Et voici bien la preuve que c’était la simple obéissance aux règlements, et rien autre : je reçus les trois premiers degrés d’Adoption, non en une loge androgyne quelconque de Louisville ou d’une autre ville de l’État, mais en tenue extraordinaire de la Grande Loge du Kentucky ; tout se borna, à chaque degré, à l’examen oral, ainsi que les procès-verbaux en font foi.

Ici, je n’ai qu’à mentionner les dates publiées par les écrivains qui se sont occupés de moi, à l’époque de ma première révolte contre Adriano Lemmi ; ces dates ont été données avec exactitude :

Je fus initiée Apprentie Maçonne, le 15 mars 1883 (dix-neuf ans) ; Compagnonne, le 20 décembre 1883 ; Maîtresse, le 1er  mai 1884.

Réservée à la Haute-Maçonnerie, par décret d’Albert Pike, je ne fréquentai pas les Loges ordinaires d’Adoption. Ainsi, en quelque sorte, j’entrai dans les Triangles de plein pied.
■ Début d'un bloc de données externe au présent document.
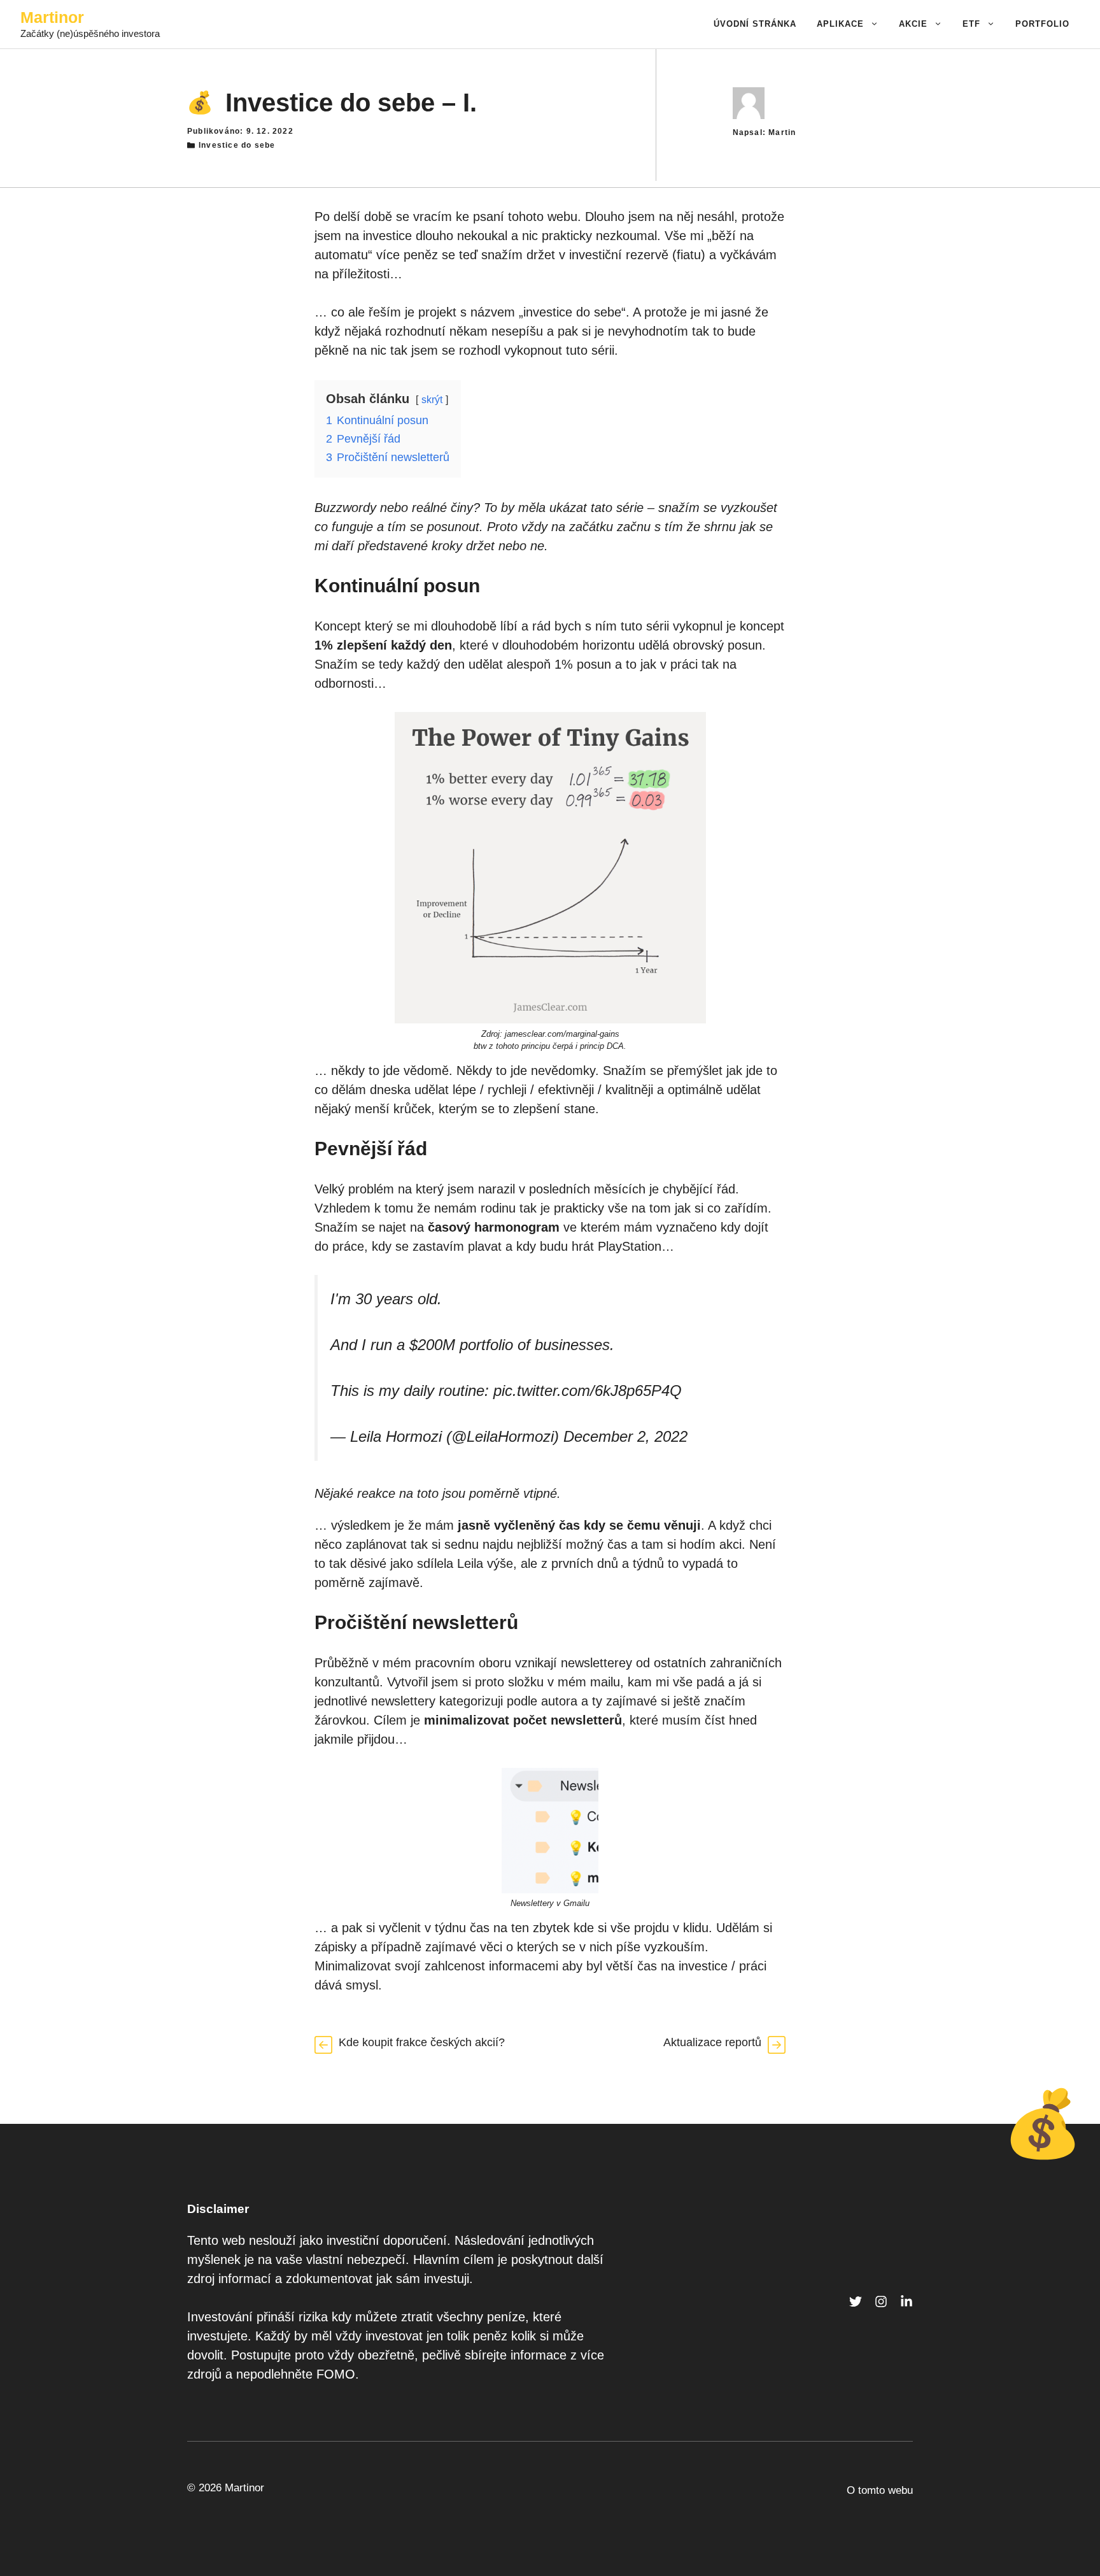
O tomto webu (880, 2490)
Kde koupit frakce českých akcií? (422, 2042)
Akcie (913, 24)
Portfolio (1042, 24)
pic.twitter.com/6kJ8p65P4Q (587, 1390)
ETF (971, 24)
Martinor (52, 17)
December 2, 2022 (625, 1436)
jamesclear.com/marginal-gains (562, 1034)
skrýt (431, 399)
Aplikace (840, 24)
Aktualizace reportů (712, 2042)
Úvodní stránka (755, 24)
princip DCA (602, 1046)
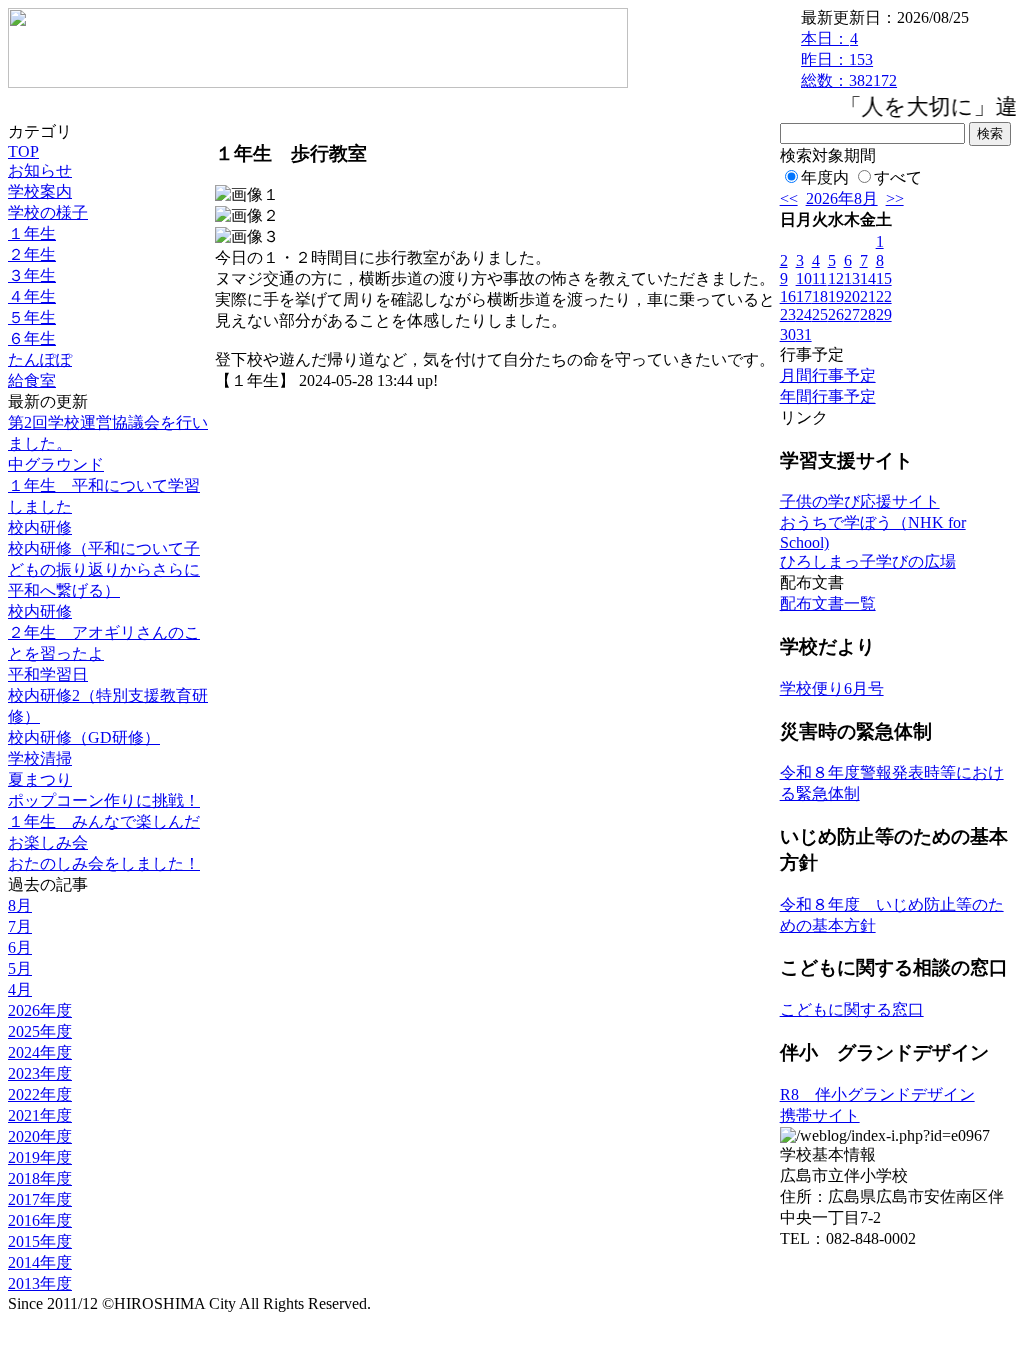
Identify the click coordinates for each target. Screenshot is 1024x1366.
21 (868, 296)
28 (868, 314)
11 (819, 278)
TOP (23, 151)
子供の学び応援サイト (860, 501)
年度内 (825, 177)
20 (852, 296)
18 (820, 296)
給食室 (32, 380)
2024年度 (40, 1052)
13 (852, 278)
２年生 (32, 254)
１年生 (32, 233)
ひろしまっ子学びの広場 (868, 561)
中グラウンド (56, 464)
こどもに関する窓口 (852, 1009)
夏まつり (40, 779)
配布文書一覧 (828, 603)
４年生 (32, 296)
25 (820, 314)
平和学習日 (48, 674)
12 (836, 278)
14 (868, 278)
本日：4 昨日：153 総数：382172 (849, 59)
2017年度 (40, 1199)
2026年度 (40, 1010)
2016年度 (40, 1220)
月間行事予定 (828, 375)
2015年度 (40, 1241)
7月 (20, 926)
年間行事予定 (828, 396)
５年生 (32, 317)
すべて (898, 177)
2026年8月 (842, 198)
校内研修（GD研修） (84, 737)
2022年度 (40, 1094)
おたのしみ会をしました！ (104, 863)
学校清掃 (40, 758)
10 (804, 278)
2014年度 (40, 1262)
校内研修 (40, 527)
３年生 (32, 275)
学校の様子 (48, 212)
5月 (20, 968)
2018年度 (40, 1178)
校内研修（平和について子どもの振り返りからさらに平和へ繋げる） (104, 569)
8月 (20, 905)
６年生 (32, 338)
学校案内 (40, 191)
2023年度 (40, 1073)
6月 (20, 947)
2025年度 (40, 1031)
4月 (20, 989)
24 (804, 314)
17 (804, 296)
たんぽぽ (40, 359)
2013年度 (40, 1283)
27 (852, 314)
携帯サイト (820, 1115)
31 (804, 334)
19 (836, 296)
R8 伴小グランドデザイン (877, 1094)
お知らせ (40, 170)
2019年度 (40, 1157)
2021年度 (40, 1115)
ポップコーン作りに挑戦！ (104, 800)
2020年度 (40, 1136)
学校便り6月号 (832, 688)
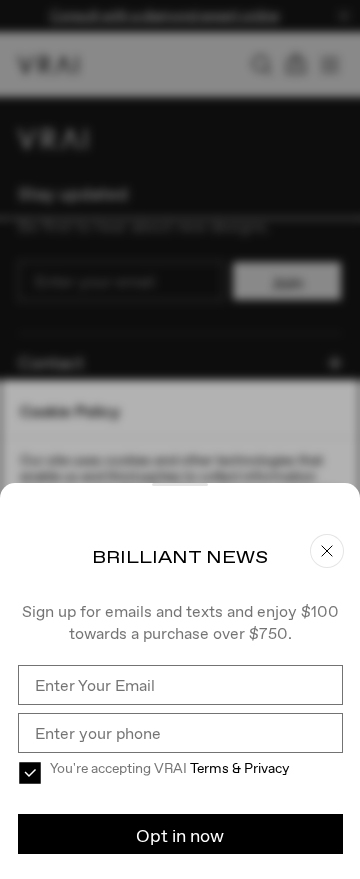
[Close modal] (180, 439)
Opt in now (180, 835)
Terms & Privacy (239, 768)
Les Onze-Sept étaient, tout naturellement, désignés pour me donner l’initiation palladique ; ce qui eut lieu en 1884.

Mais, auparavant, un fait merveilleux s’était produit au Triangle fondé par mon père.

Au vingtième anniversaire de ma naissance, c’est-à-dire le 29 février 1884, — puisque la bizarrerie du sort m’a fait venir au monde en l’épagomène quatriennal du calendrier grégorien[1], — le daimon qui m’avait sauvée deux fois la vie se manifesta à la réunion des Onze-Sept, à Louisville.

Cet épisode, raconté tout au long par le docteur Bataille, est un de ceux auxquels je n’ai aucune rectification à apporter (sauf la date, erreur d’un jour) ; il en est d’autres, me concernant, sur lesquels le docteur n’a pas été très exactement renseigné. Quand je lus, il y a trois ans, le récit du Diable au xixe siècle (livraison 89), je fus fort mortifiée du ton de moquerie du narrateur, au sujet de cette manifestation dont j’étais si fière. En moi-même, je lui en voulus un peu car, à mes yeux plaisanter mon daimon-protecteur était un véritable blasphème. Je

  1. D’où le sobriquet de Sœur Bissextile, que quelques-uns me donnaient dans les Ateliers, par manière de plaisanterie plus ou moins spirituelle.